*Recorded information*
::::
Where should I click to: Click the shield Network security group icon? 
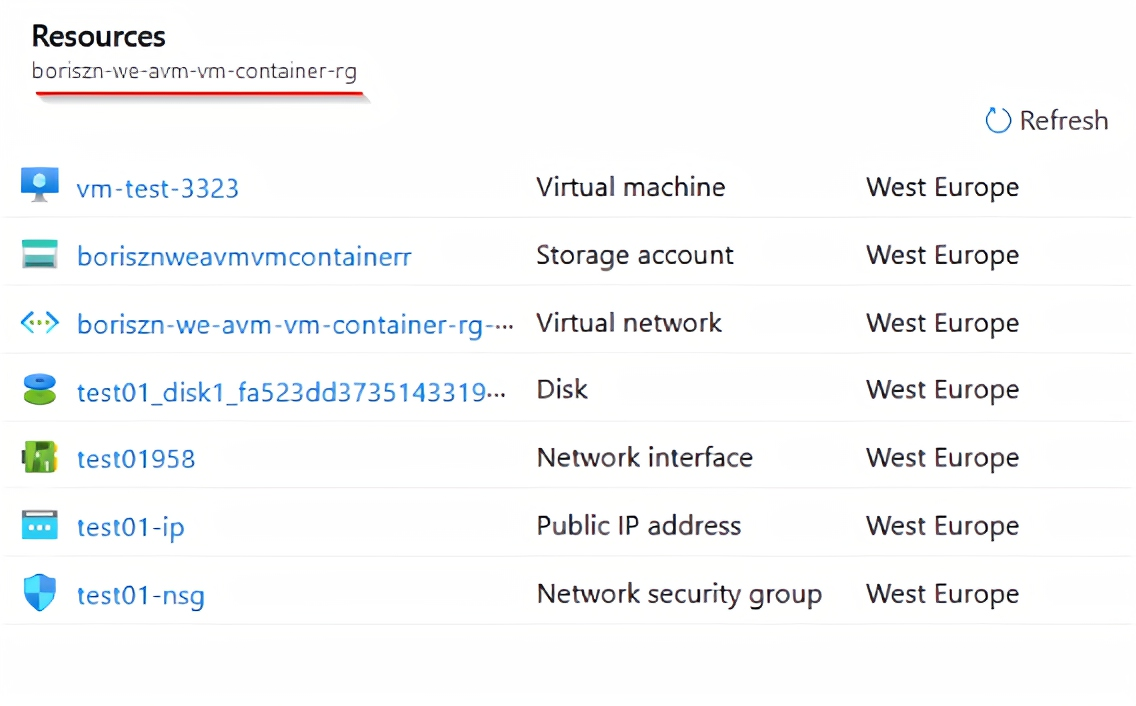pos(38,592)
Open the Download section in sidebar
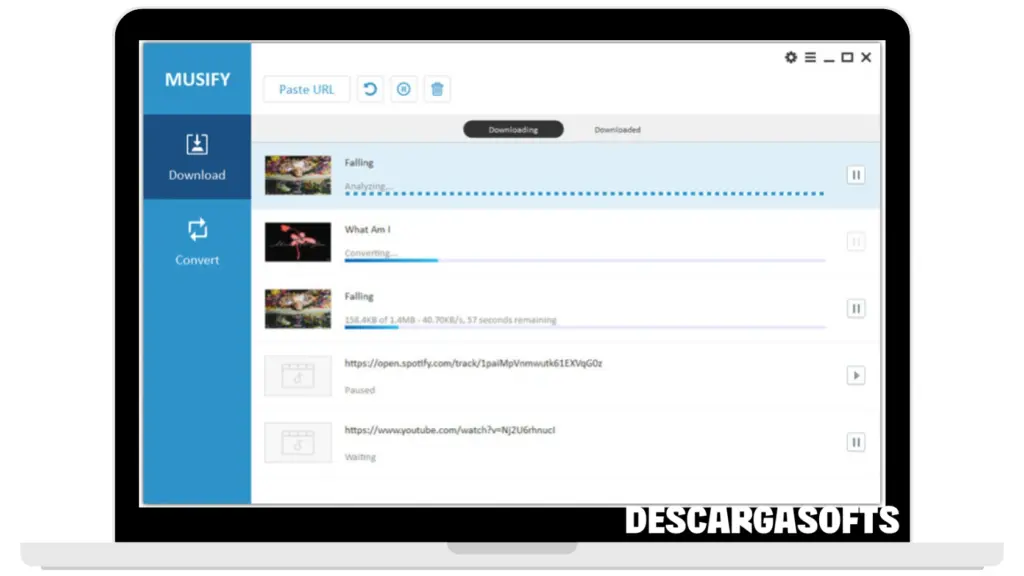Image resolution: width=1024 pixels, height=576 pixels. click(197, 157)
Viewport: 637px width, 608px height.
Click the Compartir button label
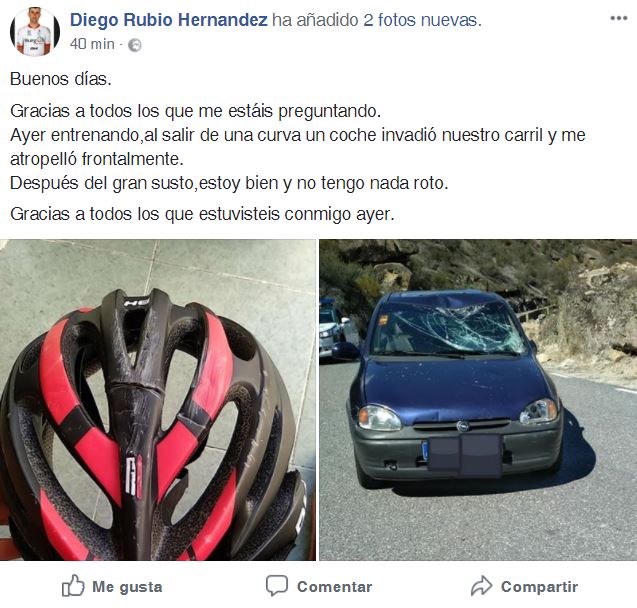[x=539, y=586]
::::
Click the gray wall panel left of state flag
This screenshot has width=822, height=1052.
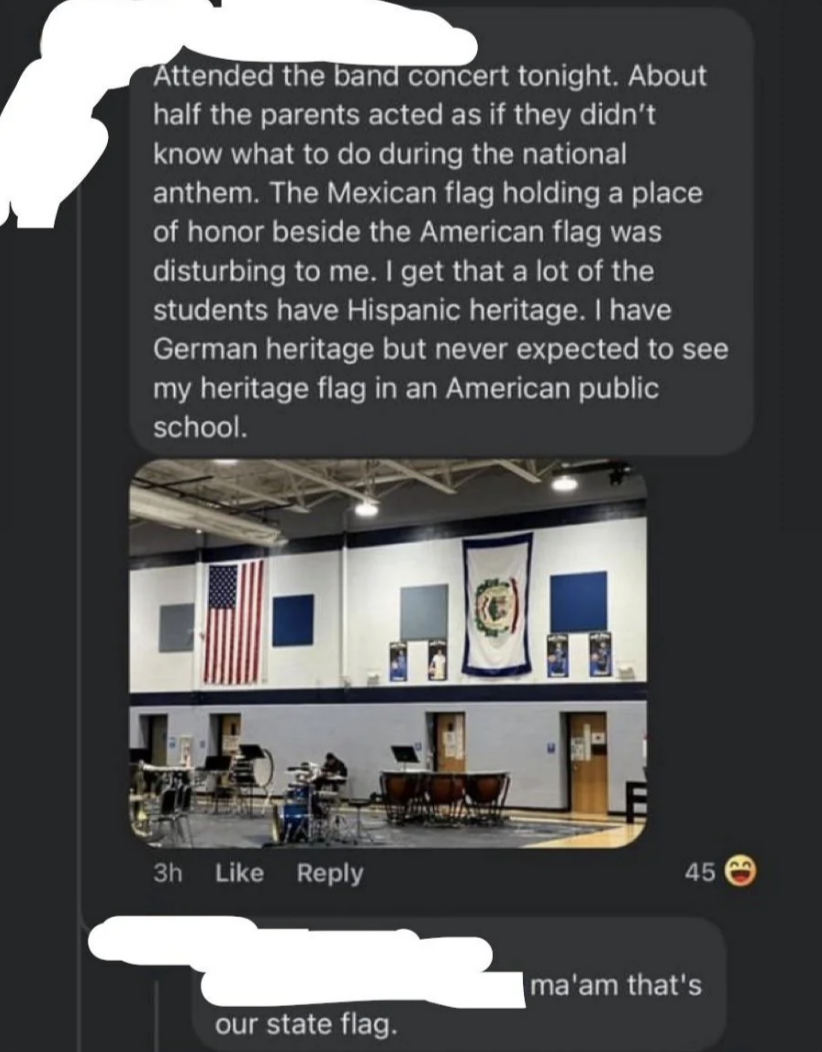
::::
*Your assignment*
From the records above, give again only the part that opens with the line containing "Where should I" and closes with the line containing "Viewport: 637px width, 608px height.". Keep both ends but drop the pictures.

*Written response*
Where should I click to: Click the shield Network security group icon? 
pos(38,592)
Open the Download section in sidebar
Image resolution: width=1024 pixels, height=576 pixels. click(197, 157)
Viewport: 637px width, 608px height.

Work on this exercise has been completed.